Your objective: Could you rewrite the stretch of the stock provisions from "Section 3. Common" through "legally available therefor.", putting "Ordinary Shares" wherever "Common Stock" appears?

Passage to read:
______________________________
Section 2. Preferred Stock. The Board is hereby vested, to the fullest extent permitted under the NRS, with the authority to designate from time to time one or more series of the Preferred Stock, to fix the number of shares constituting such series and to prescribe the voting powers, designations, preferences, privileges, qualifications, limitations, restrictions and relative, participating, optional and other rights of such series. Any resolution prescribing a series of Preferred Stock must include a distinguishing designation for such series. Except as otherwise required by law, holders of any series of Preferred Stock shall be entitled to only such voting rights, if any, as shall expressly be granted thereto by these Articles, including the Preferred Stock Designation relating to such series of Preferred Stock, or the NRS. To the extent provided in the Preferred Stock Designation relating to a series of Preferred Stock, the Board may increase (but not above the total number of then authorized and undesignated shares of preferred stock) or decrease (but not below the number of shares of that series then outstanding) the number of shares of such series. The powers, designations, preferences, privileges and relative, participating, optional or other rights of each series of Preferred Stock, and the qualifications, limitations or restrictions thereof, may differ from those of any and all other series at any time outstanding.

Section 3. Common Stock.

(a)    Dividends and other Distributions. Except as may otherwise be required by these Articles and subject to the rights of holders of any Preferred Stock, the holders of Common Stock shall be entitled to share equally, share for share, in such dividends and other distributions (as defined in NRS 78.191) as may from time to time be declared by the Board out of funds legally available therefor.
______________________________
Dataset entries:

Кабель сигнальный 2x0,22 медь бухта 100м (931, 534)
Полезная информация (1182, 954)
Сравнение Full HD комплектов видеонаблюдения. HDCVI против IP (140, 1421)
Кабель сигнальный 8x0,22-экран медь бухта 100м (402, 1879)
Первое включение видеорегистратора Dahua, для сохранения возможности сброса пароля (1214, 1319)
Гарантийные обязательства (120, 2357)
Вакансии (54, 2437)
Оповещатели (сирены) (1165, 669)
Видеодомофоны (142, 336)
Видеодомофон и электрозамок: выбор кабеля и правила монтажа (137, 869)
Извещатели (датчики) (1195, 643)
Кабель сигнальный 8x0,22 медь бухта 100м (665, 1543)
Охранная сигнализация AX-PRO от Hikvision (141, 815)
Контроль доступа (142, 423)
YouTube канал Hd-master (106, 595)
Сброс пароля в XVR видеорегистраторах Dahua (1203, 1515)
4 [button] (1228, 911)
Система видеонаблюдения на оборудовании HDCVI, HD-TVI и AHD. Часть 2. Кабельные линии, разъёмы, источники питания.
______________________________
Task solution:
Section 3. Ordinary Shares.

(a)    Dividends and other Distributions. Except as may otherwise be required by these Articles and subject to the rights of holders of any Preferred Stock, the holders of Ordinary Shares shall be entitled to share equally, share for share, in such dividends and other distributions (as defined in NRS 78.191) as may from time to time be declared by the Board out of funds legally available therefor.